Western New York Abuse Survivors Thankful for Child Victims Act
Survivors of abuse at the hands of Diocesan priests and employees are thankful that New York State’s Child Victims Act is expected to pass the State legislature and be signed by Governor Cuomo. It will give them a second chance for justice.
The bill will expand the statute of limitations for survivors to bring criminal charges from age 23 to age 28, and expand the civil statute of limitations from age 23 to age 55. There will also be a one year look-back window for survivors whose claims have expired under the current law.
For many of the survivors represented by HoganWillig, this is the culmination of lobbying legislators for four years.
Attorney William A. Lorenz, Jr. has been directly involved in the fight to pass the Child Victims Act. In 2015, he traveled to Albany to lobby for the bill with one of his clients. Assemblywoman Margaret Markey invited Mr. Lorenz to work with several downstate attorneys on amending the Child Victims Act in the hopes of getting it passed. While the bill did not pass in 2015, HoganWillig continued to lobby on behalf of their clients.

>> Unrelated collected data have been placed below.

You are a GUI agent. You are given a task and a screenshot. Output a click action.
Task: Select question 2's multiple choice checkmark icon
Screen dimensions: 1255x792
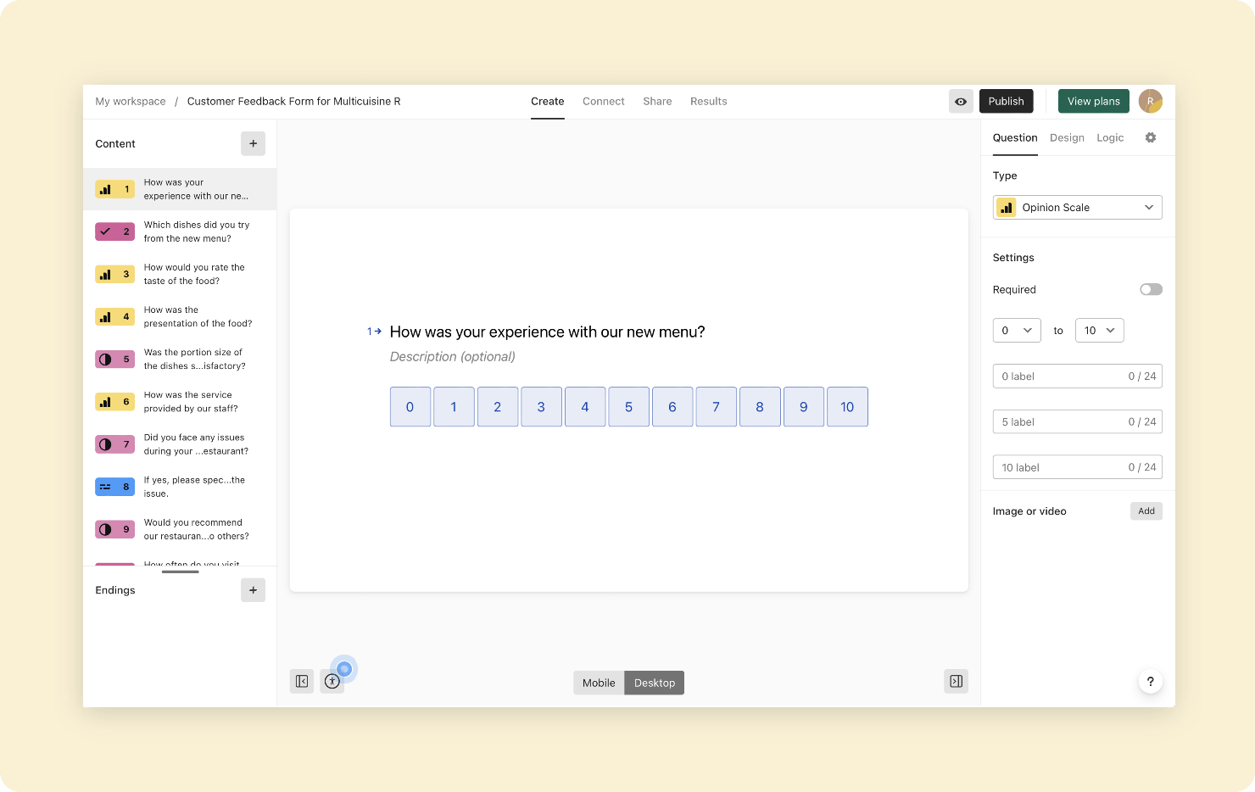pos(114,231)
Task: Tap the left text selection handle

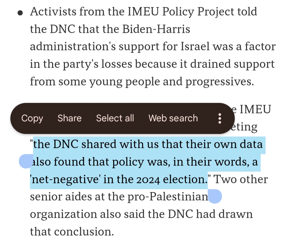Action: click(x=26, y=161)
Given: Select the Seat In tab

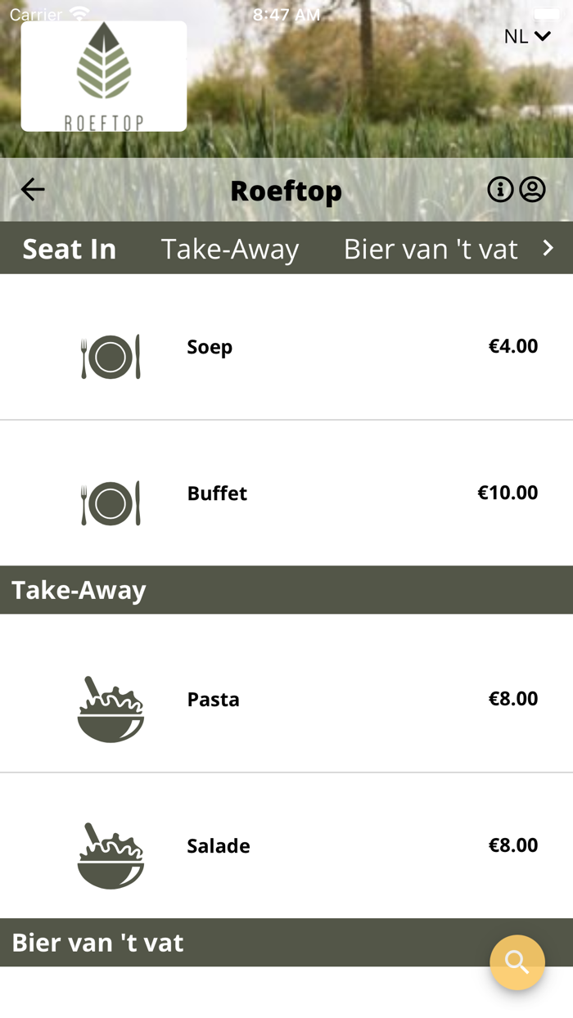Looking at the screenshot, I should pyautogui.click(x=70, y=249).

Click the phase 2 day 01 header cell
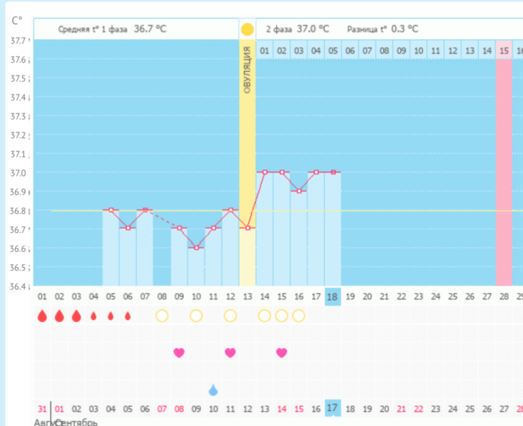point(264,50)
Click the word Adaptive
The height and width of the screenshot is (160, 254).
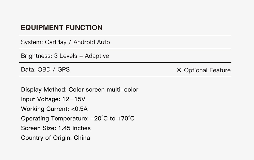coord(97,56)
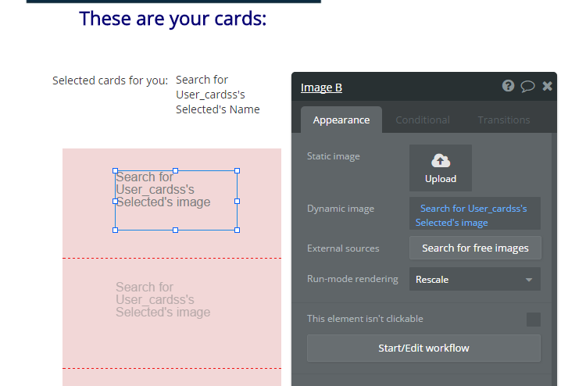Click the Image B panel title
Viewport: 586px width, 386px height.
point(321,88)
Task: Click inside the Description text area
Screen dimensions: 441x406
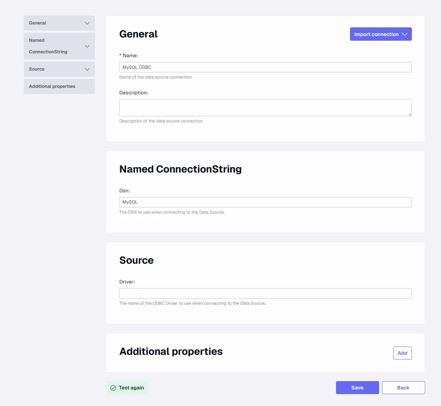Action: 265,108
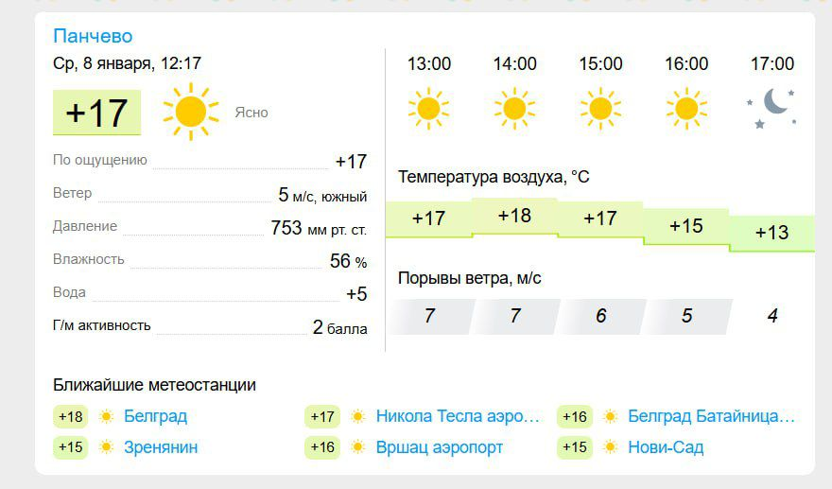The width and height of the screenshot is (832, 489).
Task: Click the +13 temperature bar for 17:00
Action: pyautogui.click(x=772, y=233)
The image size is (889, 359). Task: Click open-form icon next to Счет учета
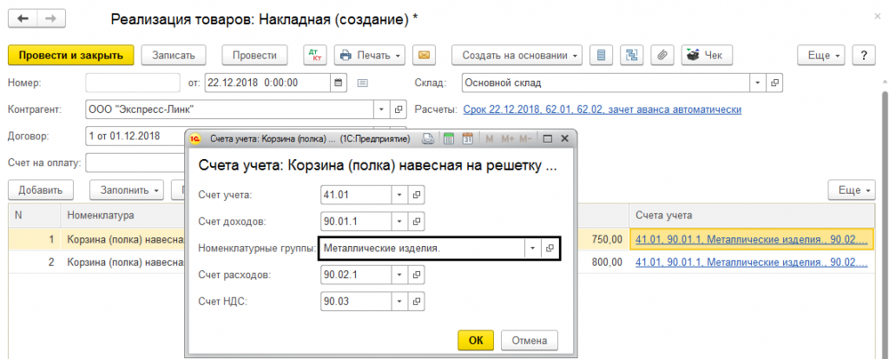pos(416,194)
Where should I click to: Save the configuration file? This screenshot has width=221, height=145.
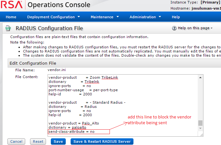pos(58,141)
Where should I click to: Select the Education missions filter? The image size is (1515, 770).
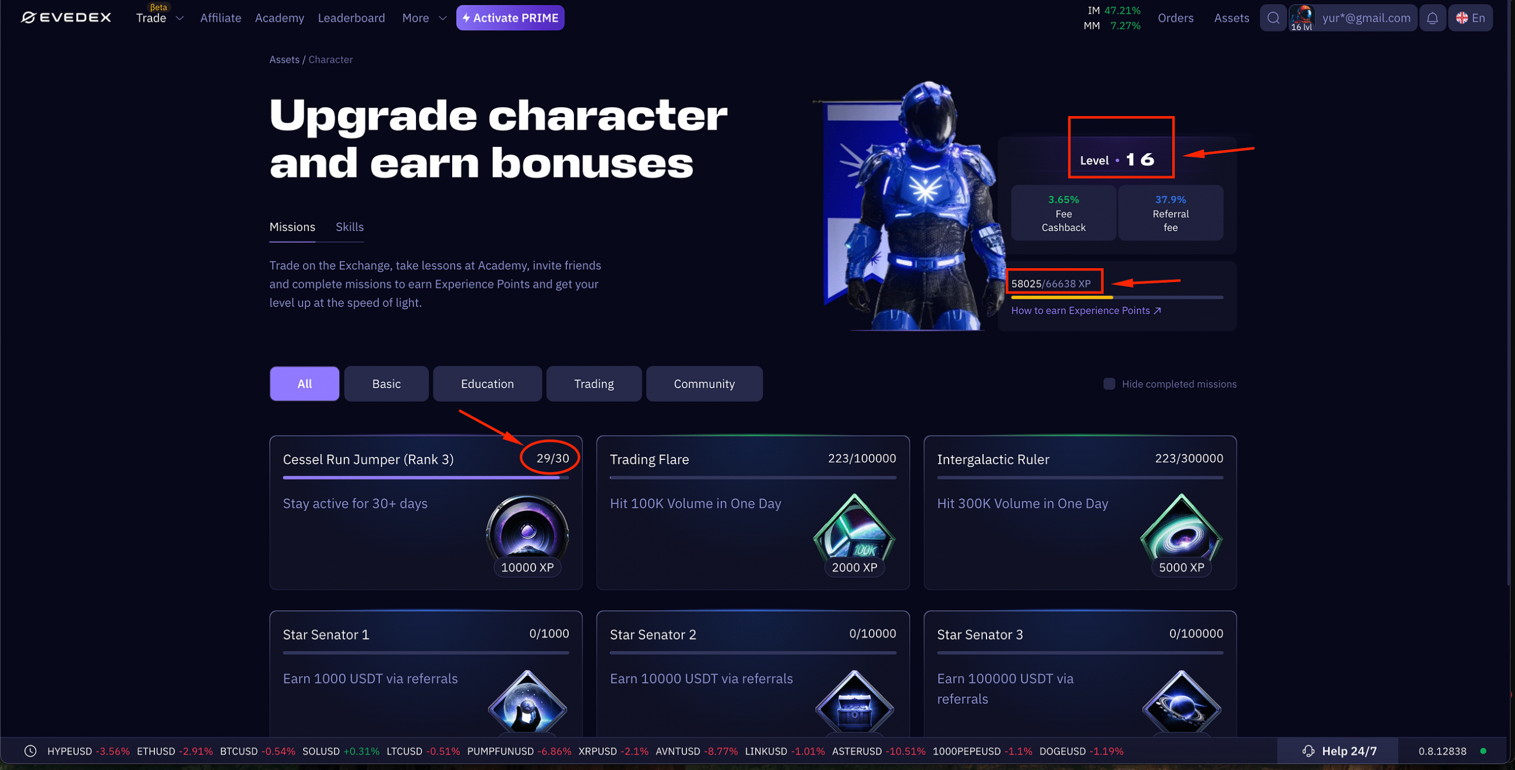(487, 384)
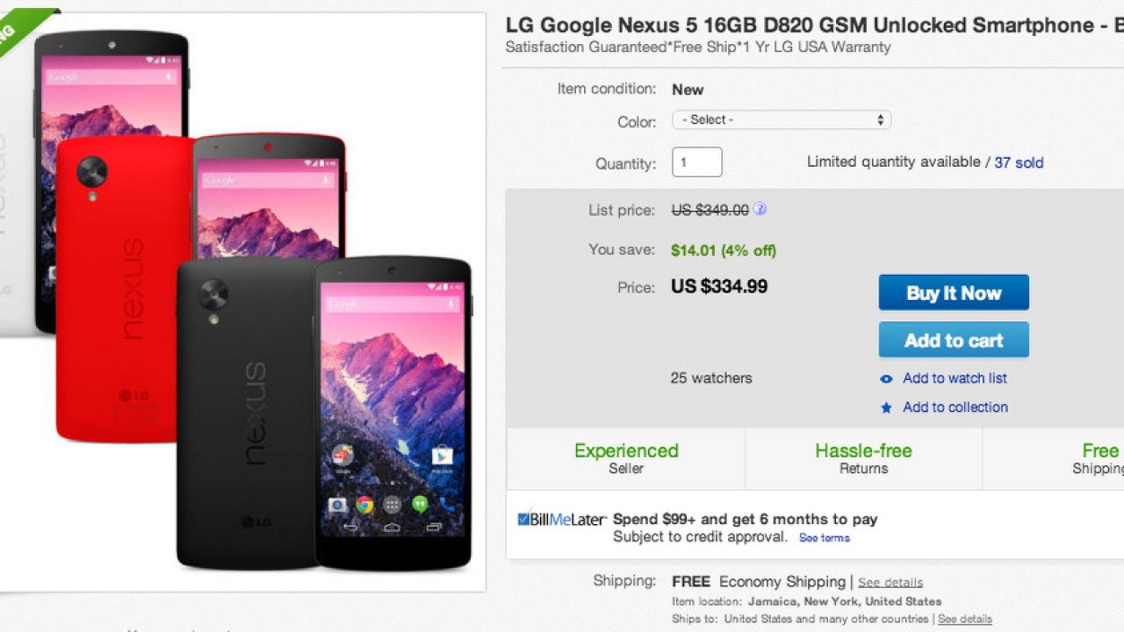Open the 37 sold link
This screenshot has width=1124, height=632.
(1019, 162)
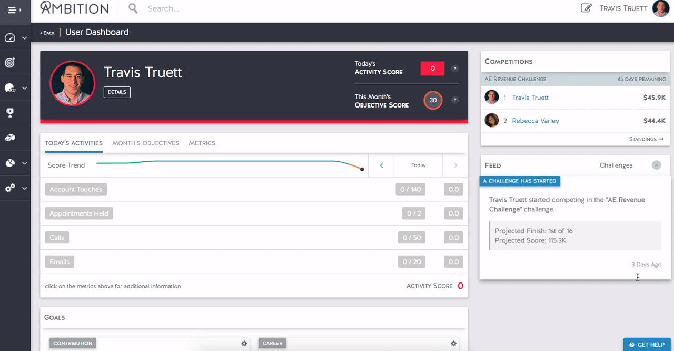Switch to Month's Objectives tab
Viewport: 674px width, 351px height.
click(x=145, y=143)
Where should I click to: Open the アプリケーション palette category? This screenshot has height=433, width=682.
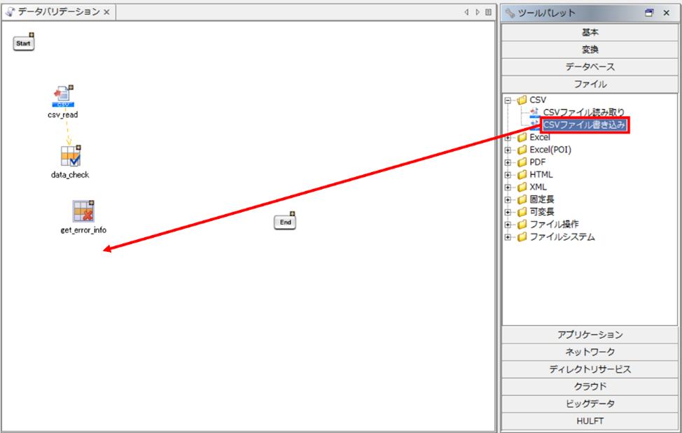click(590, 334)
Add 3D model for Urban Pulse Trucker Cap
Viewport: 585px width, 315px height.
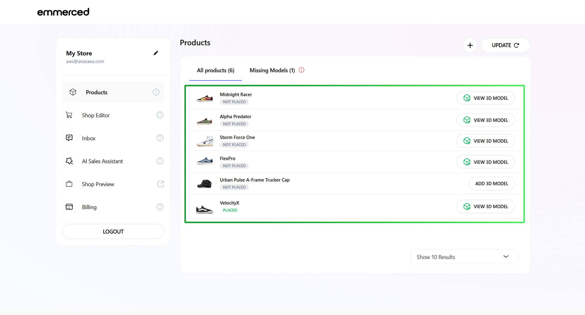pyautogui.click(x=491, y=184)
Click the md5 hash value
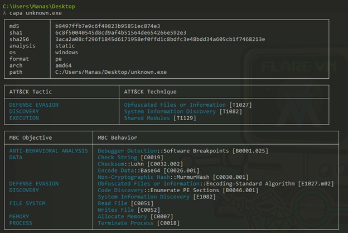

The firm also asked for a Papal investigation of the Diocese of Buffalo, three years before the Diocese came under intense scrutiny in 2018.
“Our clients have been patiently hoping for the Child Victims Act to pass for several years, and I am overjoyed that they and countless other survivors of abuse will have the chance to seek justice in a court of law,” said Mr. Lorenz.
Here is a brief summary of the survivors’ stories.
Vanessa DeRosa’s abuse began when she was a student at the St. Dominic Savio Middle School in Niagara Falls. During the 2002-2003 school year, Vanessa was sexually harassed, abused, and exposed to pornography by her teacher, Christian Butler. He admitted his guilt in a court of law. When Vanessa first reported the abuse to the school’s principal, Patricia Muscatello, and Canonical Liaison, Father Stewart Lindsay, they defended Butler.
Antonio “Tino” Flores’ abuse began when he was 10-years old in 1973. When one of his brothers got in trouble with the law, his mother sought help from the Catholic Church, which brought Father Linus Hennessy to the family. He became a “father figure” to Tino. However, Father Hennessy also started five years of sexual abuse – first once a week, then daily. The abuse included oral sex, masturbation, and attempted intercourse.
Twin brothers Kevin Haslam and Patrick Haslam were abused by Rev. William F. White in the 1980s. It lasted approximately 10 years at Annunciation Roman Catholic Church & School (now known as Our Lady of Hope), at the home of Father White’s parents, and a retreat in West Valley.
Michael Eames was abused by Rev. Donald W. Becker in 1975. It took place in Java Center, New York.
“Once the governor signs this bill, we will begin implementing the legal strategy we’ve created for each of our clients,” Mr. Lorenz concluded.